FreeBSD Mail Archives

Date:      Wed, 12 Mar 2014 13:01:12 -0500
From:      Karl Denninger <karl@denninger.net>
To:        freebsd-fs@freebsd.org
Subject:   Re: Reoccurring ZFS performance problems  [[Possible Analysis]]
Message-ID:  <5320A0E8.2070406@denninger.net>
In-Reply-To: <531E2406.8010301@denninger.net>
References:  <531E2406.8010301@denninger.net>

[-- Attachment #1 --]

On 3/10/2014 2:38 PM, Adrian Gschwend wrote:
> On 10.03.14 18:40, Adrian Gschwend wrote:
>
>> It looks like finally my MySQL process finished and now the system is
>> back to completely fine:
> ok it doesn't look it's only MySQL, stopped the process a while ago and
> while it got calmer, I still have the issue.
ZFS can be convinced to engage in what I can only surmise is 
pathological behavior, and I've seen no fix for it when it happens -- 
but there are things you can do to mitigate it.

What IMHO _*should*_ happen is that the ARC cache should shrink as 
necessary to prevent paging, subject to vfs.zfs.arc_min.  To prevent 
pathological problems with segments that have been paged off hours (or 
more!) ago and never get paged back in because that particular piece of 
code never executes again (but the process is also still alive so the 
system cannot reclaim it and thus it shows "committed" in pstat -s but 
unless it is paged back in has no impact on system performance) the 
policing on this would have to apply a "reasonableness" filter to those 
pages (e.g. if it has been out on the page file for longer than "X", 
ignore that particular allocation unit for this purpose.)

This would cause the ARC cache to flush itself down automatically as 
executable and data segment RAM commitments increase.
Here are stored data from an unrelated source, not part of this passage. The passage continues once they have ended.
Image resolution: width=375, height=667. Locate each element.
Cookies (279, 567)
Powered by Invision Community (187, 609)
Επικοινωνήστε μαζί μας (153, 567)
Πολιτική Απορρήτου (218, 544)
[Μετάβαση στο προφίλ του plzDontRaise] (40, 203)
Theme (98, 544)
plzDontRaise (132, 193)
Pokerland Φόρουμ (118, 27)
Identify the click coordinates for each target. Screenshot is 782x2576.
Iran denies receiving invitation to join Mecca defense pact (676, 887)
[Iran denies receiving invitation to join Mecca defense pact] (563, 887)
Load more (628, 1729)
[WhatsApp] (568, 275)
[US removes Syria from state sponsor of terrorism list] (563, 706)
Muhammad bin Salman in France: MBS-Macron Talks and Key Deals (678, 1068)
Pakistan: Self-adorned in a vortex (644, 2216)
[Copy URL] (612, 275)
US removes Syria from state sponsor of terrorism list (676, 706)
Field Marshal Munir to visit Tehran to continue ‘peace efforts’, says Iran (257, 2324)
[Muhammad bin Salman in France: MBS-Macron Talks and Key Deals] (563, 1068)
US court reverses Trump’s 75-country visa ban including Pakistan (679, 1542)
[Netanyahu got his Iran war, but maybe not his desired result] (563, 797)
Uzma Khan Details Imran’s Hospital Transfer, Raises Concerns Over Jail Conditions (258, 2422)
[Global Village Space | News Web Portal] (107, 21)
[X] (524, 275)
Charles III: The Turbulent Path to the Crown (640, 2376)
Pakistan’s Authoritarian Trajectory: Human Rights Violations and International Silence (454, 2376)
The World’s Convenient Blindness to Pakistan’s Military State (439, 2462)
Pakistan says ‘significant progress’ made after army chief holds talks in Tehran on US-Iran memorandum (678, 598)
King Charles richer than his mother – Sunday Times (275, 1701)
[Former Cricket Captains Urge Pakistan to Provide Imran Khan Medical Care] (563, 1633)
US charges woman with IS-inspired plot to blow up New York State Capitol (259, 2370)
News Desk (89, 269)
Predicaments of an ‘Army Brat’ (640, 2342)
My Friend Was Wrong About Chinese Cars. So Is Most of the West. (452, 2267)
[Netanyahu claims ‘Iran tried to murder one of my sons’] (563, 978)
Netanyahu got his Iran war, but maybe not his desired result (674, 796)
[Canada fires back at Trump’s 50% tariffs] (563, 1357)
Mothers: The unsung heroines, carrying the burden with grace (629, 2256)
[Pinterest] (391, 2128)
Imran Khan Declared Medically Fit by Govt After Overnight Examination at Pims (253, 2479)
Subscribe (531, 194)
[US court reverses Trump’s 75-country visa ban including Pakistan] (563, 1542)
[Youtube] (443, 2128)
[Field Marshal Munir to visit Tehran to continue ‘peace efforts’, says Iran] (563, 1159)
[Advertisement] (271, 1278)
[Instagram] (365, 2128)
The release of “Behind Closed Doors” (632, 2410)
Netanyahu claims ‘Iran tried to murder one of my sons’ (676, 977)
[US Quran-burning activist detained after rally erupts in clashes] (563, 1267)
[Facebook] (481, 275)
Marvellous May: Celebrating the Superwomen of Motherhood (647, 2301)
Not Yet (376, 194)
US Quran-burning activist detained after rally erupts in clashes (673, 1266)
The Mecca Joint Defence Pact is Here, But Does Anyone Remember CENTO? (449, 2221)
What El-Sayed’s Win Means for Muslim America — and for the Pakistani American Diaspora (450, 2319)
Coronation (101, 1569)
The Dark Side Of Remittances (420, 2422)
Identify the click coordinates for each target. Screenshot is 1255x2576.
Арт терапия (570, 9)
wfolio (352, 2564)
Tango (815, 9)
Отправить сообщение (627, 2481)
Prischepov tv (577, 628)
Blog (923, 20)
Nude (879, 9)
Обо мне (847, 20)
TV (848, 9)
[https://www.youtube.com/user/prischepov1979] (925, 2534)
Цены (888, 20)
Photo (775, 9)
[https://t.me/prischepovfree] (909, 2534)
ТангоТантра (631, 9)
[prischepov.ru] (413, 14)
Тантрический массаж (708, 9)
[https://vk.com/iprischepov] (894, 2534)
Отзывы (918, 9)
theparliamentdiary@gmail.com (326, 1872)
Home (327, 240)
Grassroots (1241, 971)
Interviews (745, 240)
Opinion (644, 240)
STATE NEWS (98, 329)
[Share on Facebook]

The documentation says that this is the case and how it should work but 
it doesn't appear to actually be this way in practice for many 
workloads.  I have seen "wired" RAM pinned at 20GB on one of my servers 
here with a fairly large DBMS running -- with pieces of its working set 
and even the a user's shell (!) getting paged off, yet the ARC cache is 
not pared down to release memory.  Indeed you can let the system run for 
hours under these conditions and the ARC wired memory will not 
decrease.  Cutting back the DBMS's internal buffering does not help.

What I've done here is restrict the ARC cache size in an attempt to 
prevent this particular bit of bogosity from biting me, and it appears 
to (sort of) work.  Unfortunately you cannot tune this while the system 
is running (otherwise a user daemon could conceivably slash away at the 
arc_max sysctl and force the deallocation of wired memory if it detected 
paging -- or near-paging, such as free memory below some user-configured 
threshold), only at boot time in /boot/loader.conf.

This is something that, should I get myself a nice hunk of free time, I 
may dive into and attempt to fix.  It would likely take me quite a while 
to get up to speed on this as I've not gotten into the zfs code at all 
-- and mistakes in there could easily corrupt files....  (in other words 
definitely NOT something to play with on a production system!)

I have to assume there's a pretty-good reason why you can't change 
arc_max while the system is running; it _*can*_ be changed on a running 
system on some other implementations (e.g. Solaris.)  It is marked with 
CTLFLAG_RDTUN in the arc management file which prohibits run-time 
changes and the only place I see it referenced with a quick look is in 
the arc_init code.

Note that the test in arc.c for "arc_reclaim_needed" appears to be 
pretty basic -- essentially the system will not aggressively try to 
reclaim memory unless used kmem > 3/4 of its size.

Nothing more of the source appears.